TASK DESCRIPTION> After locating the line with "Task: Click the Louie character symbol" in the data that follows, return it and every later line exactly, up to and including the line with "Click the Ball".

DATA FOR REVIEW>

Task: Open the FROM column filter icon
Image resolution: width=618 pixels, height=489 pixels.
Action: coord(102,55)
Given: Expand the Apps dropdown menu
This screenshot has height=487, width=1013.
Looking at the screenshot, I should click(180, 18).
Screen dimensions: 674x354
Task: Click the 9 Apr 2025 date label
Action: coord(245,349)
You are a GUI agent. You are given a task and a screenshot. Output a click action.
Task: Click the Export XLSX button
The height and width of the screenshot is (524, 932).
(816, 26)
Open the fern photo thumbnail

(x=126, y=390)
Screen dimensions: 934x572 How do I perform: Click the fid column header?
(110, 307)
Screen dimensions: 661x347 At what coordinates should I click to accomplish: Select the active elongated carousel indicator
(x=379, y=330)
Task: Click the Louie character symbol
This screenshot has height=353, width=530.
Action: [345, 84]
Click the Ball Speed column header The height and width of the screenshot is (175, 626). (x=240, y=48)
---
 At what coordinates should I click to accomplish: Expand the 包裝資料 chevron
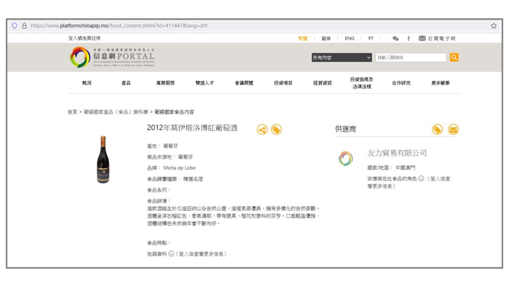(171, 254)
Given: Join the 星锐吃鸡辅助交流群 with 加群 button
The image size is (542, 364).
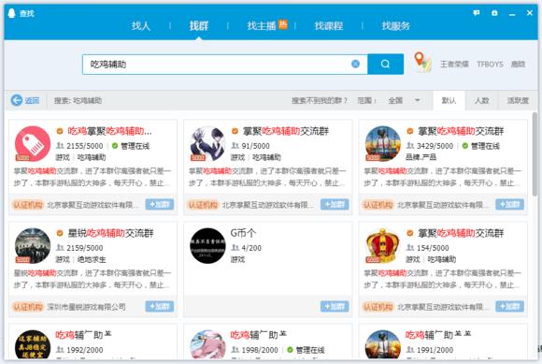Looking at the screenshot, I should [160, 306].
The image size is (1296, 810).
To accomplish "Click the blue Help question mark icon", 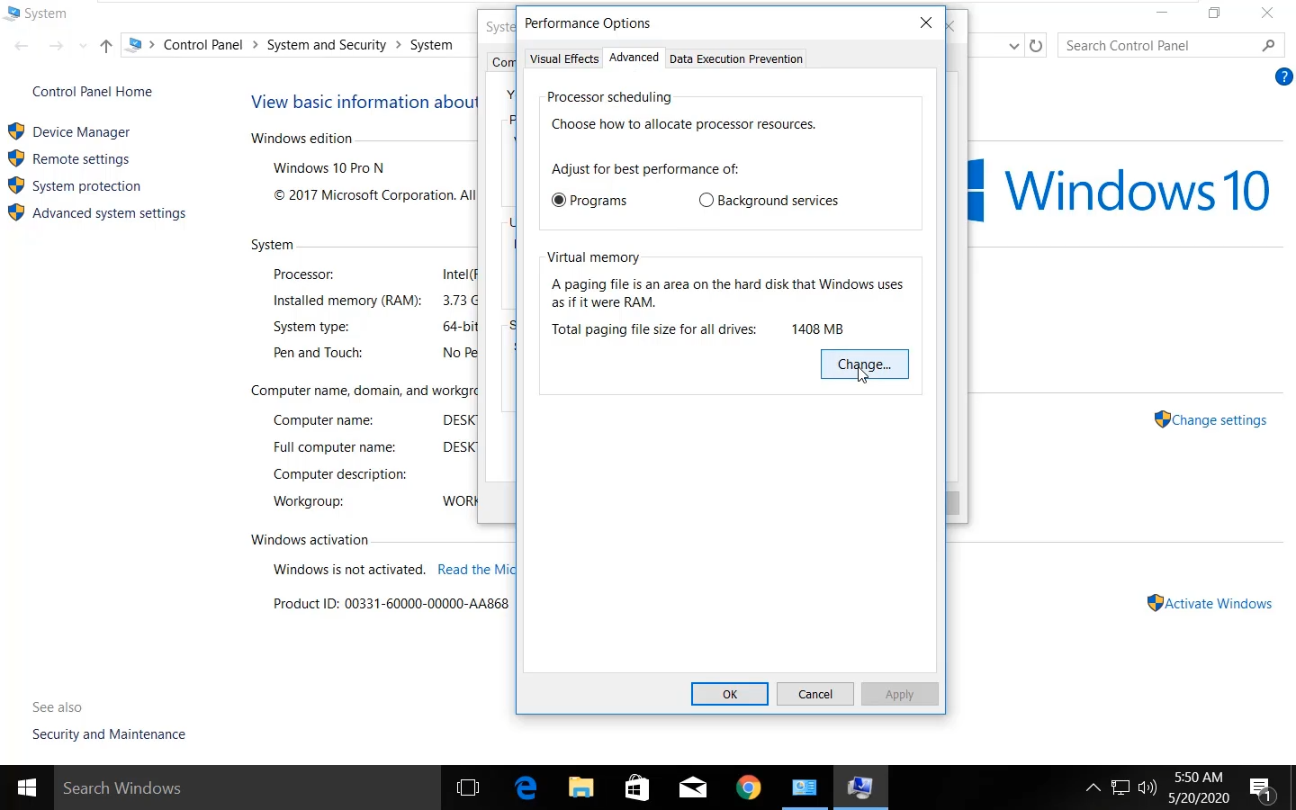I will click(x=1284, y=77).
---
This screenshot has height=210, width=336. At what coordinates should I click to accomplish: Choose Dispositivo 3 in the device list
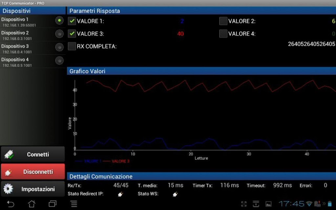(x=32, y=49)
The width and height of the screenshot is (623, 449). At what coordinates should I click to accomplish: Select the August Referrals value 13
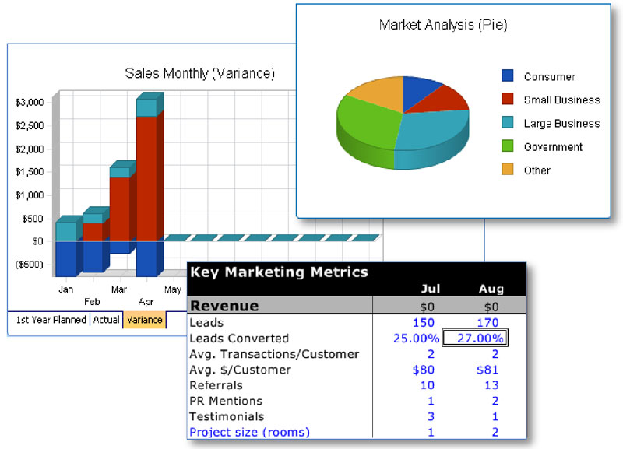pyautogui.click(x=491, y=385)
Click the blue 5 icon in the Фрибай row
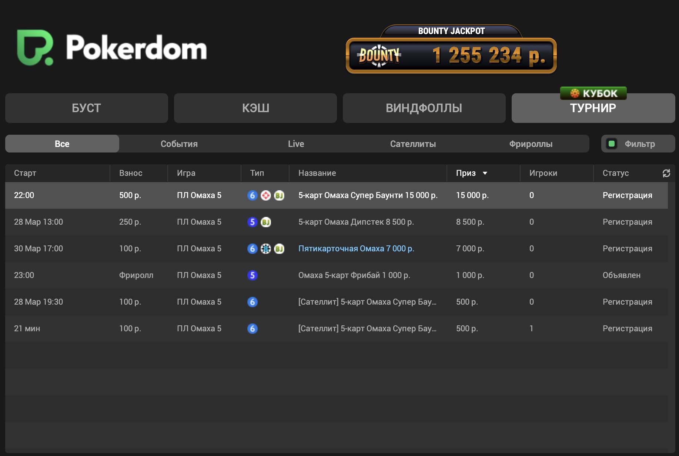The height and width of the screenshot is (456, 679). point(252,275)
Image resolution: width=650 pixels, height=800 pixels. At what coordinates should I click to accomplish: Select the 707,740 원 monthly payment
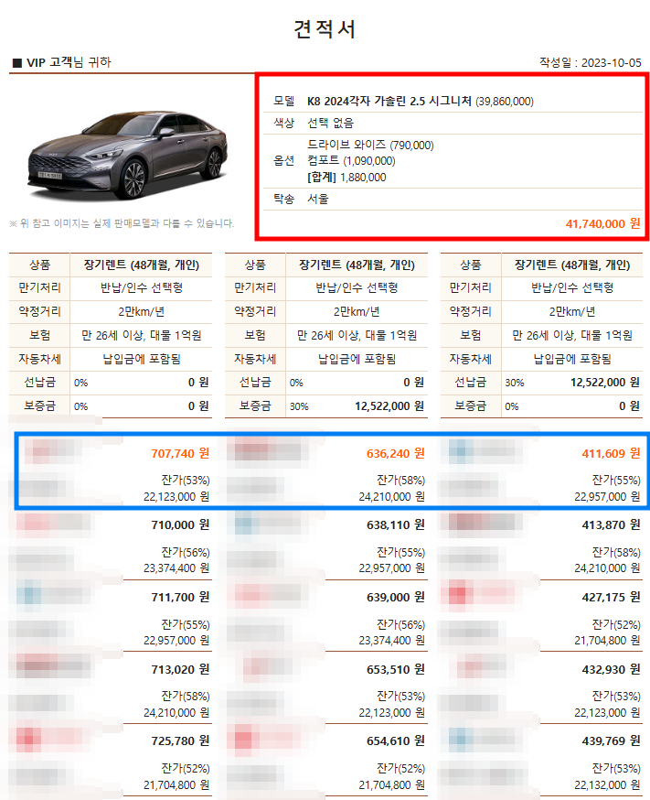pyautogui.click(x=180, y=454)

WRITTEN SOLUTION>
Task: Click the Louie character symbol
This screenshot has height=353, width=530.
Action: [345, 84]
Click the Ball Speed column header The height and width of the screenshot is (175, 626). (x=240, y=48)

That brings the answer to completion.